CrossFit Coach Nick Pappas Outlines Safe Handstand Progressions for Open
Coach Nick Pappas outlined safe handstand progressions for Open prep, emphasizing prerequisites, progressions, and points of performance to reduce risk and improve HSPU readiness.

Coach Nick Pappas laid out a step-by-step approach to handstands and handstand push-ups on January 20, 2026, aimed squarely at athletes prepping for the CrossFit Open. The guidance focuses on mastering simple prerequisites - a neutral spine, active shoulders, and pike handstands - before attempting to kick up, giving coaches and athletes a clear ladder to follow as inverted skills appear in Open workouts.
Pappas prioritized safety and specificity. He recommended beginning with hands-against-object kick-ups so athletes learn entry and balance without committing to a full freestanding inversion. Pike handstands and wall walks form the middle rungs of the progression, teaching shoulder engagement and body tension while keeping the athlete close to the ground. For athletes working toward handstand push-ups, Pappas advised controlled negatives and pressing-strength drills to build eccentric control and overhead pressing capacity.
The guide separates strict and kipping handstand push-ups and explains why the two require different preparation. Strict HSPUs demand vertical pressing strength and hollow-to-arch roll strength transitions; kipping HSPUs rely more on hip drive, timing, and a different pattern of shoulder and core coordination. Pappas recommended accessory work for both paths, naming seated shoulder presses to build pressing capacity and hollow-to-arch rolls to train the midline transitions that make efficient kipping possible.

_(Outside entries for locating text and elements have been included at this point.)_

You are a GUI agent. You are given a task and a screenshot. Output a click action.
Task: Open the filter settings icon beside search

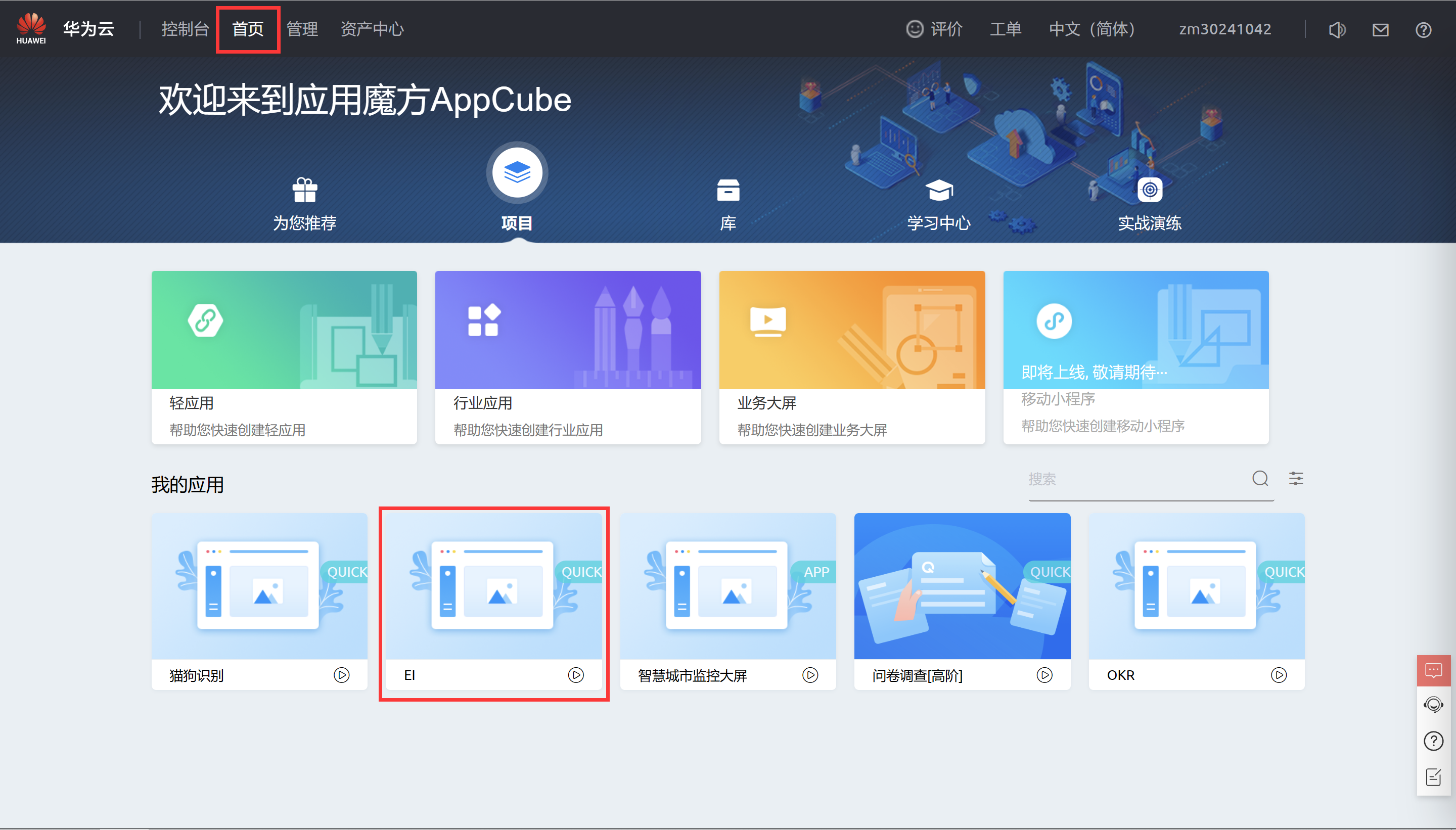(1296, 478)
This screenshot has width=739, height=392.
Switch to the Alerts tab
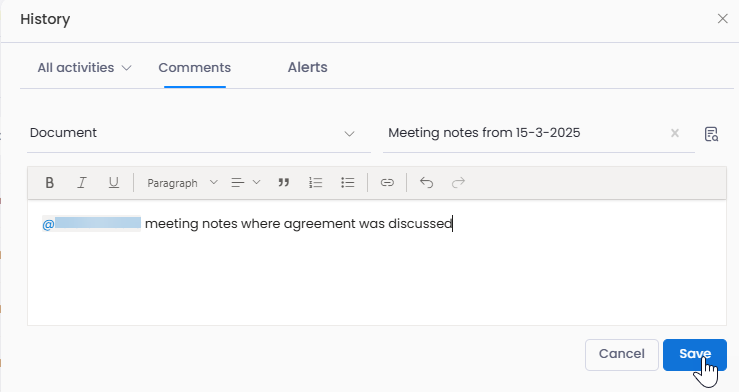pyautogui.click(x=308, y=67)
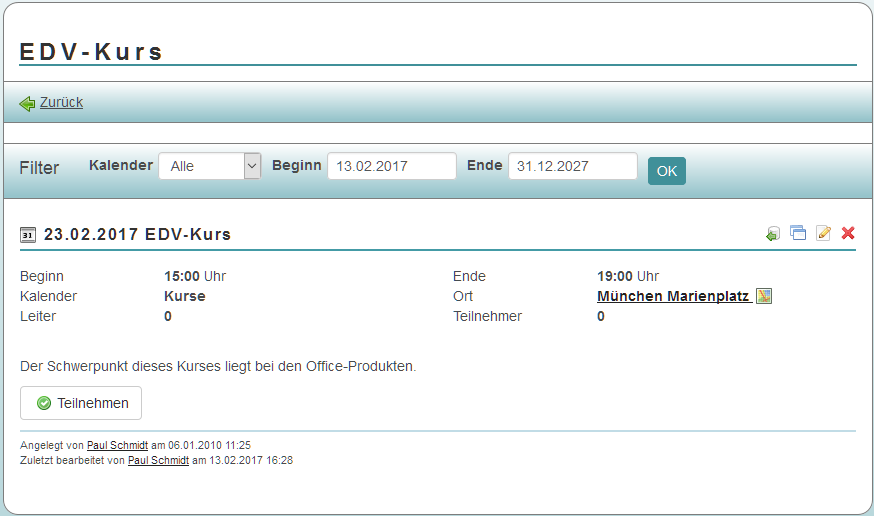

For freestanding handstand development, Pappas outlined practical tools for the gym floor: spotters, PVC assistance to limit fall distance, and incremental reduction of contact with the wall. He encouraged athletes to use spotting rather than frequent uncontrolled kick-ups, and to treat PVC-supported attempts as a step toward balance, not an end point.
Common faults received equal attention. Pappas highlighted insufficient wrist and hamstring warm-up as a frequent cause of breakdowns, and loss of a neutral spine as a primary technical offender when athletes kick up too early. His concise points of performance give straightforward coaching cues: place hands just outside the shoulders, spread the fingers, create active shoulders, and maintain a braced core to preserve alignment.
For coaches programming Open prep, Pappas’ roadmap is practical: verify basic postural and shoulder prerequisites, sequence hands-against-object and pike drills before wall walks, layer pressing and negative work for HSPUs, and add freestanding practice only after consistent control is demonstrated. Athletes who follow the progressions can reduce injury risk while building skill that transfers directly to Open workouts featuring inverted work.
This matters for everyone chasing Open scores: controlled progressions keep athletes in training through the season and improve confidence under fatigue. Expect coaches to fold these elements into warm-ups and accessory blocks, and for athletes to prioritize the basics before chasing the freestanding handstand.